A steel wire of length $4.7m$ and cross- sectional area $3.0 \times {10^{ - 5}}{m^2}$ stretches by the same amount as a copper wire of length $3.5m$and cross-sectional area of $4.0 \times {10^{ - 5}}{m^2}$ under a given load. What is the ratio of the young’s modulus of steel to that of copper?

Answer 1

We can use the formula Young’s modulus for steel
$Y = \dfrac{{F \times L}}{{A \times {\delta _1}}}$
We can recall the idea that steel wire has more young modulus than copper wire.
We can see that load is the same in this question.
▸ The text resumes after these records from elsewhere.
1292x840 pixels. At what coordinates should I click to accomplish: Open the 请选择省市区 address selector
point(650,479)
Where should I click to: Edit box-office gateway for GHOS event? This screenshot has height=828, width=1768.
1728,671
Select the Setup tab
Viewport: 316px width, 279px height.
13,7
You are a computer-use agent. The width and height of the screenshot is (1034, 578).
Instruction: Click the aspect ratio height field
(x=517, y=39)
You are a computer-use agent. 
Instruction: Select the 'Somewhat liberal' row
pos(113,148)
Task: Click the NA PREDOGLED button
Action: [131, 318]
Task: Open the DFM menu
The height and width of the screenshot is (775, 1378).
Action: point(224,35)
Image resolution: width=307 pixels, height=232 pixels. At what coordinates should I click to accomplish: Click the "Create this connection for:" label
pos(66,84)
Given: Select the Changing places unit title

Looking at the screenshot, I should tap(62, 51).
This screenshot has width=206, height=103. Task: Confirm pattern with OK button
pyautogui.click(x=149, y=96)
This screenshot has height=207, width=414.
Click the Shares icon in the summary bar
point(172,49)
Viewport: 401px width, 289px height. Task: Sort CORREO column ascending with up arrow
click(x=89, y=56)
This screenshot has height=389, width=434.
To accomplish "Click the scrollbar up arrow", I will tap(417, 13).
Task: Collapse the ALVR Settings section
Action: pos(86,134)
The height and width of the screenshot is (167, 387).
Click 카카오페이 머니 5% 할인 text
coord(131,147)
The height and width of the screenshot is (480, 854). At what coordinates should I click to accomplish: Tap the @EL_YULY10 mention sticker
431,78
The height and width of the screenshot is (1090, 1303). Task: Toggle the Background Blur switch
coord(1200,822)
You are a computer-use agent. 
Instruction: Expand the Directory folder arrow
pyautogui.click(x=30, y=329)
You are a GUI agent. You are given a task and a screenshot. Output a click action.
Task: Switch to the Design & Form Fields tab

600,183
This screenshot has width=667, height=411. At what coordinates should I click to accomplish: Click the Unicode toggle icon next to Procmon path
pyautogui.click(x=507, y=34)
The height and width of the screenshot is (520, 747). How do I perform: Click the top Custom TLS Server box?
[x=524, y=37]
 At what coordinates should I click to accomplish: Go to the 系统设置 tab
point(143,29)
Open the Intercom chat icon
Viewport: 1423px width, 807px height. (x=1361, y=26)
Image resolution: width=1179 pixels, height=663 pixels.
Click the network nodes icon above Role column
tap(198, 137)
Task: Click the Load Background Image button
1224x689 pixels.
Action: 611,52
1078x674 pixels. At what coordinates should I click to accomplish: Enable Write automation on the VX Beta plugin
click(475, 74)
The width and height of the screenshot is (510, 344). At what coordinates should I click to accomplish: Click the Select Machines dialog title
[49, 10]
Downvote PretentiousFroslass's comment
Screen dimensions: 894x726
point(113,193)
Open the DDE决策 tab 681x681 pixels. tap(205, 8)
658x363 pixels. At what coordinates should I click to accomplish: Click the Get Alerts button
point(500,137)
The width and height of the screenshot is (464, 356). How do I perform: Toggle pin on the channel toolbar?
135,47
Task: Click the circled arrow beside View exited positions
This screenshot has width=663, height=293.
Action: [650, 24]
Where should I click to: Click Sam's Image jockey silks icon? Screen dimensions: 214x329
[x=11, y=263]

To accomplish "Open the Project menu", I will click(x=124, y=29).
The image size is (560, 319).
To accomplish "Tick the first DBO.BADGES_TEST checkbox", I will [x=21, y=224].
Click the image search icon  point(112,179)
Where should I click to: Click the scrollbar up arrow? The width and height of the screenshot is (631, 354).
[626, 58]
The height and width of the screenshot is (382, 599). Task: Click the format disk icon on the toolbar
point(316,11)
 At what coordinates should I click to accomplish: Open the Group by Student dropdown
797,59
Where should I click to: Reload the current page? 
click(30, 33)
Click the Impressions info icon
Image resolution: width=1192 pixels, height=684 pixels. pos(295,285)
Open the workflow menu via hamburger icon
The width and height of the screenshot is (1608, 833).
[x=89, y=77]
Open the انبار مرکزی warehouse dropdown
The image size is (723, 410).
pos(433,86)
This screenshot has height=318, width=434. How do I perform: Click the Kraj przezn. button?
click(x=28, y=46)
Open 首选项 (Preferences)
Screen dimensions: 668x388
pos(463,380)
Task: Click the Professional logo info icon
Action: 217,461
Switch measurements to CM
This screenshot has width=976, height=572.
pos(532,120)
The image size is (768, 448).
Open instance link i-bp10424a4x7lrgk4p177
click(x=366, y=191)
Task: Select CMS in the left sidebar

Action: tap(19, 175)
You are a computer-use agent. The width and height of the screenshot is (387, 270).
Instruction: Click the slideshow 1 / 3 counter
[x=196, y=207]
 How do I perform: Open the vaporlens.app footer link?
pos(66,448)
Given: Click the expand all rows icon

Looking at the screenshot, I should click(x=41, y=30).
Complete step by step answer:
Young’s modulus for steel ${Y_s}$
$\Rightarrow Y_s = \dfrac{{F \times {L_s}}}{{{A_s} \times {\delta _1}}}$
$F$is the force from the load
${A_S}$ Area of steel wire
${L_s}$ Length of the steel wire.
Young’s modulus for copper, ${Y_c}$
$\Rightarrow Y_c = \dfrac{{F \times {L_C}}}{{{A_C} \times {\delta _1}}}$
${A_c}$ Area of copper wire
${L_c}$ Length of the copper wire.
$\Rightarrow \therefore \dfrac{{{Y_S}}}{{{Y_C}}} = \dfrac{{{L_S} \times {A_C}}}{{{L_C} \times {A_S}}}$
$\Rightarrow \therefore \dfrac{{{Y_S}}}{{{Y_C}}} = \dfrac{{4.7 \times 4.0 \times {{10}^{ - 5}}}}{{3.5 \times 3.0 \times {{10}^{ - 5}}}}$
$\Rightarrow \dfrac{{{Y_S}}}{{{Y_C}}} = 1.79:1$

Note: We can easily express the elasticity of a material either the ratio stress to strain parameter also termed as the tensile elastic modulus or young's modulus of the material usually with the symbol ${Y_c}$. Steel has more elasticity. When we equate the both Young’s modulus cancel all common terms, and consider the power of quantities. We should be careful to answer the question, the ratio of the young’s modulus of steel to that of copper and not vice versa.